Who is to say what the factors are that will guarantee the creation of a positive environment, fizzing with positivity, “can do” spirit, determination to “go the extra mile” and other assorted marketing-speak calumnies?
Well, I think I do – and as such, I have, of late, been devoting my energies to creating exactly that kind of environment in which great things can happen. This has meant a focus on the basics, the foundations, on which the palace of creativity can rest certain and sure, reaching to the skies. My focus has been on project naming.
One of my clients is pleased to call the projects in their marketing plan by code names that correspond to contemporary pop musicians. Thus we have bent our collective minds around Project Lennox, Project Shania and Project Velvet, to name but a few – and it was with an eye on the next one, a series of launches, that I had decided to concentrate most of/all of my working day.
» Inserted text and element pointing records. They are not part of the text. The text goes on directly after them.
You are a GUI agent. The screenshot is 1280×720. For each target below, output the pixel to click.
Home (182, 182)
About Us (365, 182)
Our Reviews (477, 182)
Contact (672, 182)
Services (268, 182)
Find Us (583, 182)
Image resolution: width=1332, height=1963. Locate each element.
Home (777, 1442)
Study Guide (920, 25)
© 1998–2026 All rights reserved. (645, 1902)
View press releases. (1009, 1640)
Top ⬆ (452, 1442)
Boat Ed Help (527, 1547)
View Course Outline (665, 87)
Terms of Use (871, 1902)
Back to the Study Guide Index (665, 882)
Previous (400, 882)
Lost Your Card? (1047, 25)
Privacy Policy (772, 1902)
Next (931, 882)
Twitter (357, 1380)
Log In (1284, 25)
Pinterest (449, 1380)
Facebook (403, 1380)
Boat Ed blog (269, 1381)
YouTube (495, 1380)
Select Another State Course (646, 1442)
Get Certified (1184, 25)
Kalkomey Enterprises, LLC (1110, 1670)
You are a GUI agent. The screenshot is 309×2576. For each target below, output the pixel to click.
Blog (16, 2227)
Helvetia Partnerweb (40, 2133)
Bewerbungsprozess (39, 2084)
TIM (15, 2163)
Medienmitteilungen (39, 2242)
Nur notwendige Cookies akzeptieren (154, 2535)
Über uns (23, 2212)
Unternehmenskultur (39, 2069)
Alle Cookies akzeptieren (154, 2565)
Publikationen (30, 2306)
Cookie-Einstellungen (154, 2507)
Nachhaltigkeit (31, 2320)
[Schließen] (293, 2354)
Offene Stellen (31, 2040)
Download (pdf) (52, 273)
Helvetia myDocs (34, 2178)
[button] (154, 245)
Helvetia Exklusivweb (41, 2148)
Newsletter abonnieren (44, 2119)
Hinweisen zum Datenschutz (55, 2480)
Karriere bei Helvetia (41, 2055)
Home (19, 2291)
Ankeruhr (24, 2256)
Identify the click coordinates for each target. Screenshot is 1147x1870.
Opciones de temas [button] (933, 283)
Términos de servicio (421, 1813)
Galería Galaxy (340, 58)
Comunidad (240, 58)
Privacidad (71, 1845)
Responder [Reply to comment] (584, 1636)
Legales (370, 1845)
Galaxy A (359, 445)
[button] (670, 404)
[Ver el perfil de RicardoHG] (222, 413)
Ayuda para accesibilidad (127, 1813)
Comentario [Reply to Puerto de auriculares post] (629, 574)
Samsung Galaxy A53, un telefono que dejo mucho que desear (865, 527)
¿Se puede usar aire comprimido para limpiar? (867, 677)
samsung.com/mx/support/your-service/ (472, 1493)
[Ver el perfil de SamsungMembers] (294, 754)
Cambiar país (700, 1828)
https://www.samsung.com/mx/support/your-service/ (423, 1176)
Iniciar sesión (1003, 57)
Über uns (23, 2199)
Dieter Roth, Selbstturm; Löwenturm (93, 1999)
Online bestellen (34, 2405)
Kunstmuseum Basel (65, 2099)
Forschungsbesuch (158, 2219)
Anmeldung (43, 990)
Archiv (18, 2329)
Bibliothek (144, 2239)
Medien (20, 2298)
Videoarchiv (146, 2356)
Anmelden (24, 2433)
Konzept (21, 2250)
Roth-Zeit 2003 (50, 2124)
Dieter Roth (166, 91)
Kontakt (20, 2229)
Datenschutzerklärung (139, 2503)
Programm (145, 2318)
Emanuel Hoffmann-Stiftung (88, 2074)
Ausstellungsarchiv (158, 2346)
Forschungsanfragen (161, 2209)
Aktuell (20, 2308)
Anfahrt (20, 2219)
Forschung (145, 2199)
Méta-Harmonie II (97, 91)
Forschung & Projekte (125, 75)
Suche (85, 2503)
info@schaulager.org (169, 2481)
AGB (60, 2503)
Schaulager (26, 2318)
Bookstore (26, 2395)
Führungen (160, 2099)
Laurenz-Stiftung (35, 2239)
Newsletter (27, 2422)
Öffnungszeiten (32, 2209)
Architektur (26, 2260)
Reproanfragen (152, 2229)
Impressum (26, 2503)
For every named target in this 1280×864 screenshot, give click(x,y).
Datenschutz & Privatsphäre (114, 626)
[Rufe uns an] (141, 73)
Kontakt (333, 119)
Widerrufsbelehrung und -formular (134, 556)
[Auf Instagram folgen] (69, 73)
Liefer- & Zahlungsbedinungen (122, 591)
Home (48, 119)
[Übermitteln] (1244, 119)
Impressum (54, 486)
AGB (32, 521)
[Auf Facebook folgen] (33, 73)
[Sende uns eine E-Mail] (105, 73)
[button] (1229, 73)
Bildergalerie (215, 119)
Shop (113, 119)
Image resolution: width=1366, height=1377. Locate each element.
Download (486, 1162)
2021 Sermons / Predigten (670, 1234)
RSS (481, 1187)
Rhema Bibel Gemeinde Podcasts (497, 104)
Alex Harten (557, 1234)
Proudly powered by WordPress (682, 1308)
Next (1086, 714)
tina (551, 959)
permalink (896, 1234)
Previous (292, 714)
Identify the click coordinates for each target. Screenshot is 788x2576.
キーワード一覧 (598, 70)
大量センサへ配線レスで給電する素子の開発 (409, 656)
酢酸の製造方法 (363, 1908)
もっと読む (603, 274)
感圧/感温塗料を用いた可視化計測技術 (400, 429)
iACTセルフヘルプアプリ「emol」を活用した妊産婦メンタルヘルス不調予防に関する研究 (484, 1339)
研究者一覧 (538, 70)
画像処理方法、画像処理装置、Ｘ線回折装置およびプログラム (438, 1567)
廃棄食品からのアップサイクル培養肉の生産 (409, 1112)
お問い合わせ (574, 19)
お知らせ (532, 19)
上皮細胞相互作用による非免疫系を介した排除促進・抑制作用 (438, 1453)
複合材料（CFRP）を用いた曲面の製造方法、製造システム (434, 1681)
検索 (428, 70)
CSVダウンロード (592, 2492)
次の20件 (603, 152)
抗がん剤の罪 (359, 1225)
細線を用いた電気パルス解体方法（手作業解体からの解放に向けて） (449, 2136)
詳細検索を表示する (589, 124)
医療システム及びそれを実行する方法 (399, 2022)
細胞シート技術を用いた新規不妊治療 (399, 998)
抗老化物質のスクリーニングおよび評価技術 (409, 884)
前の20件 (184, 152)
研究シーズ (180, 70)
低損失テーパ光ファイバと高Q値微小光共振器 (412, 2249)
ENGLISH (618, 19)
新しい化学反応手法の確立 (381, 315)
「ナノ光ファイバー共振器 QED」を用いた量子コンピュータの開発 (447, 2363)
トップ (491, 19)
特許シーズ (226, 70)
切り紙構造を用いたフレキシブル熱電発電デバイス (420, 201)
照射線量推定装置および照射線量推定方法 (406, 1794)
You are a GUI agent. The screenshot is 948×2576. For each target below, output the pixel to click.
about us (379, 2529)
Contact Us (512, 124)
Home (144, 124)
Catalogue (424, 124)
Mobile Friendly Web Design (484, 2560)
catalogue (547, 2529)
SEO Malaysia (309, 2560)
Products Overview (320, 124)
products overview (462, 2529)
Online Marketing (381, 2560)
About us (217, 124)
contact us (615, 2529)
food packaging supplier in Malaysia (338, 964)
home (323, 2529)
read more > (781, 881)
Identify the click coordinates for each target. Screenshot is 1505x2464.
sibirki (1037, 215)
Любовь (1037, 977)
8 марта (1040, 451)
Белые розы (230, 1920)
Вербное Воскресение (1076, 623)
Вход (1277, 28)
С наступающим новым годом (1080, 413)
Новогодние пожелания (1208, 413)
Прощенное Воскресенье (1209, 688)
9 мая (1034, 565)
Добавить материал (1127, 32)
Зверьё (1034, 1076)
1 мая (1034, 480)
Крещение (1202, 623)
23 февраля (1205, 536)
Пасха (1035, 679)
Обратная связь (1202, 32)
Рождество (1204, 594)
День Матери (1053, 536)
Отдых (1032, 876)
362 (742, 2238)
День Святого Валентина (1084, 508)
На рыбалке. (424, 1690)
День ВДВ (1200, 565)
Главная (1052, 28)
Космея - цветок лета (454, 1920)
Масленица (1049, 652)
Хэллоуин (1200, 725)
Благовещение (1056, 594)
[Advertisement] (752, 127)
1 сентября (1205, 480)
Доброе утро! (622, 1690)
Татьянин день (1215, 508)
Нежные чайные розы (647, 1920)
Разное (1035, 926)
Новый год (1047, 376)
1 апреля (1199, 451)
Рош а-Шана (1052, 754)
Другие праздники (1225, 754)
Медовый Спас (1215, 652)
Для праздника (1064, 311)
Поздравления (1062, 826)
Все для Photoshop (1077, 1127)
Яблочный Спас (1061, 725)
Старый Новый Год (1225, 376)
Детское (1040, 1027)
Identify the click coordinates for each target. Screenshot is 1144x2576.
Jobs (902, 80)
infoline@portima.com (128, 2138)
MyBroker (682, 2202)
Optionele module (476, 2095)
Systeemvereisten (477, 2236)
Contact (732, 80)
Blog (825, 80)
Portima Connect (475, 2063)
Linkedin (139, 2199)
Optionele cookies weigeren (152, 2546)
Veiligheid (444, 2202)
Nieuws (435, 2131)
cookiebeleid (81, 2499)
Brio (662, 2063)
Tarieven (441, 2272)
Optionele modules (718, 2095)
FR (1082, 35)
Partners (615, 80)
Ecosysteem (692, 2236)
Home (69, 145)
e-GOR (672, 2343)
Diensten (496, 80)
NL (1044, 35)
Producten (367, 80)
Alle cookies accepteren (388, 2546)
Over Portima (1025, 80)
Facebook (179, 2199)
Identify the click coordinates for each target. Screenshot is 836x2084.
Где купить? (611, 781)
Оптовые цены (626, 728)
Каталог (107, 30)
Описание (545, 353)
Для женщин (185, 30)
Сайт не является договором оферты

I had decided, dear reader, that I should know no happiness unless the next global marketing project was named after that Titan of the modern music scene, Justin Bieber. I wanted to see “Project Bieber” all over spreadsheets and PowerPoint slides, presented with a straight face by an assortment of earnest marketers. To me, “How is Bieber looking for LatAm?” and “Are we going to have funds for Bieber in India in Q3?” was more important a thing to make happen than almost anything else I could imagine, and so I set about (with the happy, bright-eyed collaboration of the entire agency team) of making a damn good case as to why the future was bright, the future was Bieber. “Most Googled individual”, “Responsible for waves of hyper-enthusiastic response among a young demographic” (that’s right – I refer to “Bieber Fever”) and many other soundbites were submitted in defence of why we should all be talking Bieber in 2012.
And what happened?
Project Adele it is. I see no reason to continue: where is the humour in that? I am (we all are) gutted.